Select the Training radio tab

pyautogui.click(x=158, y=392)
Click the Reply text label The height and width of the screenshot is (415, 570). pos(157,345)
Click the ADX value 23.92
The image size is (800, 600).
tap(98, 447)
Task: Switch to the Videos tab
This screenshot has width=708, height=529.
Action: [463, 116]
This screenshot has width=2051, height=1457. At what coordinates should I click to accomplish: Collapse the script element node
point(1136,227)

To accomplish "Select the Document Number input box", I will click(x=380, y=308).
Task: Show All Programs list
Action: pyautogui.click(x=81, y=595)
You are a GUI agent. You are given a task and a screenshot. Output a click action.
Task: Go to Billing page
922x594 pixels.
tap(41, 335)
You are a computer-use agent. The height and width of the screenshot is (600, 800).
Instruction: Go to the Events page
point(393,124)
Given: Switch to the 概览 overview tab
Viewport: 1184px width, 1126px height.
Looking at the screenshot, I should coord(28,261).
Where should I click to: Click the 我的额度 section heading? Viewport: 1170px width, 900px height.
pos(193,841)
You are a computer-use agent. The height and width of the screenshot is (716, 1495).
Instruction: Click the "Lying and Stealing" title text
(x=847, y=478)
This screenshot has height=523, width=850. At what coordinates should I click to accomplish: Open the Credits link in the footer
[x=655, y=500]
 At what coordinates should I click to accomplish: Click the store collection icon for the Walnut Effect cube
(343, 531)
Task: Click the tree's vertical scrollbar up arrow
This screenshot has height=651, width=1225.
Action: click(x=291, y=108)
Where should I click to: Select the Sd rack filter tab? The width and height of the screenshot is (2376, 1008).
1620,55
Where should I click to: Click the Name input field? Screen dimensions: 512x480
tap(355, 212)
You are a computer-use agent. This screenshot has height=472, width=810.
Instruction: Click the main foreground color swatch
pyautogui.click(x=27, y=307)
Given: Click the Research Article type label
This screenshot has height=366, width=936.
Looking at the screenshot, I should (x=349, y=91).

**Set problem**
Can you copy out every line of the items above word for word, without changing anything?

**Result for this exercise**
Select the Training radio tab

pyautogui.click(x=158, y=392)
Click the Reply text label The height and width of the screenshot is (415, 570). pos(157,345)
Click the ADX value 23.92
The image size is (800, 600).
tap(98, 447)
Task: Switch to the Videos tab
This screenshot has width=708, height=529.
Action: [463, 116]
This screenshot has width=2051, height=1457. At what coordinates should I click to accomplish: Collapse the script element node
point(1136,227)

To accomplish "Select the Document Number input box", I will click(x=380, y=308).
Task: Show All Programs list
Action: pyautogui.click(x=81, y=595)
You are a GUI agent. You are given a task and a screenshot. Output a click action.
Task: Go to Billing page
922x594 pixels.
tap(41, 335)
You are a computer-use agent. The height and width of the screenshot is (600, 800).
Instruction: Go to the Events page
point(393,124)
Given: Switch to the 概览 overview tab
Viewport: 1184px width, 1126px height.
Looking at the screenshot, I should coord(28,261).
Where should I click to: Click the 我的额度 section heading? Viewport: 1170px width, 900px height.
pos(193,841)
You are a computer-use agent. The height and width of the screenshot is (716, 1495).
Instruction: Click the "Lying and Stealing" title text
(x=847, y=478)
This screenshot has height=523, width=850. At what coordinates should I click to accomplish: Open the Credits link in the footer
[x=655, y=500]
 At what coordinates should I click to accomplish: Click the store collection icon for the Walnut Effect cube
(343, 531)
Task: Click the tree's vertical scrollbar up arrow
This screenshot has height=651, width=1225.
Action: click(x=291, y=108)
Where should I click to: Select the Sd rack filter tab? The width and height of the screenshot is (2376, 1008).
1620,55
Where should I click to: Click the Name input field? Screen dimensions: 512x480
tap(355, 212)
You are a computer-use agent. This screenshot has height=472, width=810.
Instruction: Click the main foreground color swatch
pyautogui.click(x=27, y=307)
Given: Click the Research Article type label
This screenshot has height=366, width=936.
Looking at the screenshot, I should (x=349, y=91).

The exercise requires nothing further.